Later today, when the Senate votes on the nomination of Janet Yellen to replace Ben Bernanke as Chairman of the Federal Reserve, Republicans will have an opportunity to shed the image of stubborn allies of Wall Street and stand with the free market. Republicans should oppose the confirmation of Janet Yellen, who has been known to support Bernanke’s aggressive stimulus policies at the Federal Open Market Committee (FOMC), unless Democrats agree to some critical reforms of this powerful institution.
There is something fundamentally wrong when the Chairman of the Federal Reserve can serve as essentially an unelected fourth branch of government, wielding power over our purchases, savings, and national debt. During her confirmation hearing, Yellen declined to say how long she plans to keep interest rates so artificially low. She also failed to answer how and when she plans to sell off the Fed’s huge balance sheet, which has quadrupled since 2008. Most disturbingly, she obdurately rejected any plan to inject congressional oversight into this unaccountable and unelected creation of Congress. This is simply irresponsible.
We have a prime opportunity to hold the Fed and their special interests’ feet to the fire over their manipulation and dangerous economic game of distorting our economy.
It’s never good to make abrupt and drastic changes in monetary policy, but we must not be dissuaded from proposing reforms just because the stock market will have a tantrum – the same repetitive threat that is used to force Congress to raise the debt ceiling. Republicans need to begin advocating for the repeal of Humphrey-Hawkins, which charges the Fed with a dual mandate to achieve maximum sustainable employment and keep prices stable. The Fed should focus solely on price stability. Once they lack the ability to administer to Wall Street what the Dallas Fed Chair Richard Fisher refers to as “monetary morphine,” there won’t be any wild swings in the stock market in anticipation of such harmful meddling.
After three rounds of ‘quantitative easing’ and two rounds of ‘operation twist,’ the Fed has a balance sheet of almost $4 trillion — purchasing $40 billion in treasuries and $45 billion in mortgage-backed securities per month. The governing body of the Fed has not offered any comprehensive plan to sell off these assets without incurring a loss. The endless bond buying is distorting the housing market, yet Washington politicians seem to have forgotten the tough lessons learned from the previous housing bubble and continue to allow it to happen.

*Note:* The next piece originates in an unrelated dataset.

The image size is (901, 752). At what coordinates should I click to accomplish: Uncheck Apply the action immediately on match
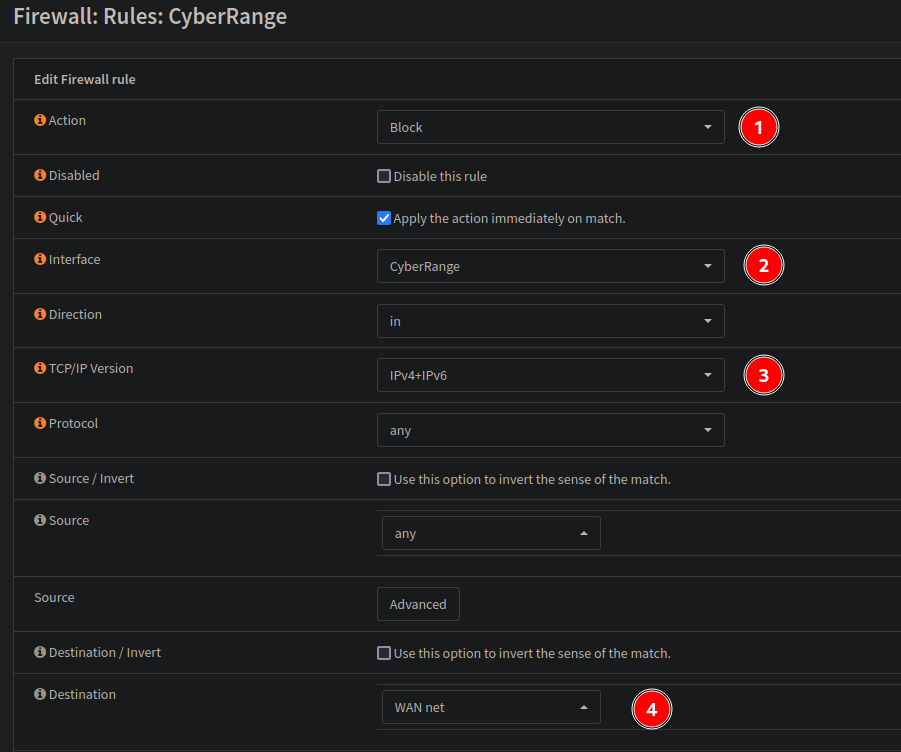click(x=384, y=218)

Additionally, the perennial policy of keeping interest rates near zero is hurting retirees all for the purpose of putting a short-term band-aid on the ailing economy. It’s almost impossible for seniors to find low-risk investments that will allow their savings to keep up with the rate of inflation. A new report from the McKinsey Global Institute shows that households lost $360 billion in net interest income from the monetary manipulation, with seniors losing roughly $2700 per year. Also, record-low interest rates have incentivized banks to sit on their money and not offer loans to startup businesses, exacerbating the existing tightness in the credit market due to Dodd-Frank.

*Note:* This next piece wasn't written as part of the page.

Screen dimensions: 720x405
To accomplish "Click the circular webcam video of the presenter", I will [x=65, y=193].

The artificially low interest rates have done nothing to spawn organic growth in the economy, except for juicing up the stock market in the short-run, benefiting the special interest corporatists at the expense of the people.
To make matters worse, the ability of the Federal Reserve to service the national debt with artificially low interest rates on treasuries has allowed the Obama administration to grow harmful government programs like Obamacare. If government expenditures would be limited to the amount of tax revenue, it would be much harder for liberals to expand the role of government in private enterprise. Each increase in spending would require a commensurate increase in taxes.
However, the Federal Reserve’s unbridled power to manipulate the treasury market has allowed them to grow government on credit – and do so relatively cheaply. At present, the Federal Reserve’s scheme of near-zero interest rates has kept the interest payments on the debt to below $240 billion per year. According to Investors’ Business Daily, “If Washington had to pay the average interest now that it paid in 2000 (6.4%), it would be paying $500 billion more each year to stay afloat.” Hence, the Federal Reserve is helping obfuscate the pain from growing government by temporarily lowering the cost of borrowing.
For once, the Republican Party must not be afraid to cut its ties to Wall Street and oppose an interventionist nominee to the Fed. Along with Obamacare, the fight for reform of the Federal Reserve will go a long way in rehabilitating the party’s image as a warrior of free market populism. Sadly, Democrats have enough votes to confirm Janet Yellen. But that confirmation should be over the votes of a unified opposition from the GOP.